## Work to be completed
From the first line to the last, print the records exactly, leaving out the pictures.

----

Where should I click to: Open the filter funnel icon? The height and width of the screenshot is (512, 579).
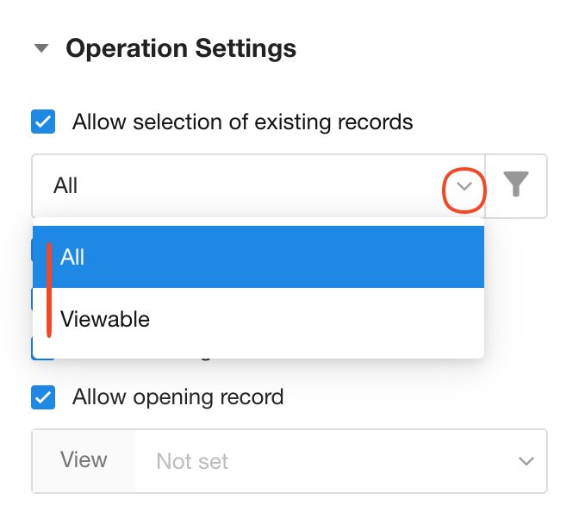click(515, 185)
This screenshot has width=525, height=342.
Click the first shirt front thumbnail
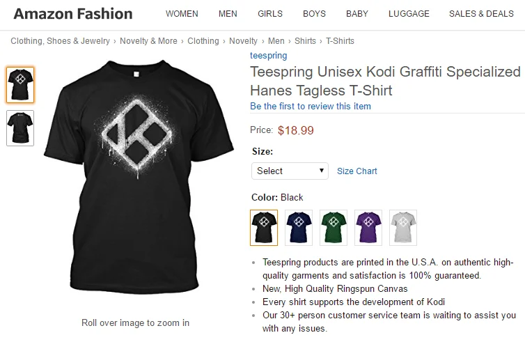pos(20,85)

----

## Reply to the exercise
Where should I click to: Open the filter funnel icon? The height and width of the screenshot is (512, 579).
click(515, 185)
This screenshot has width=525, height=342.
Click the first shirt front thumbnail
pos(20,85)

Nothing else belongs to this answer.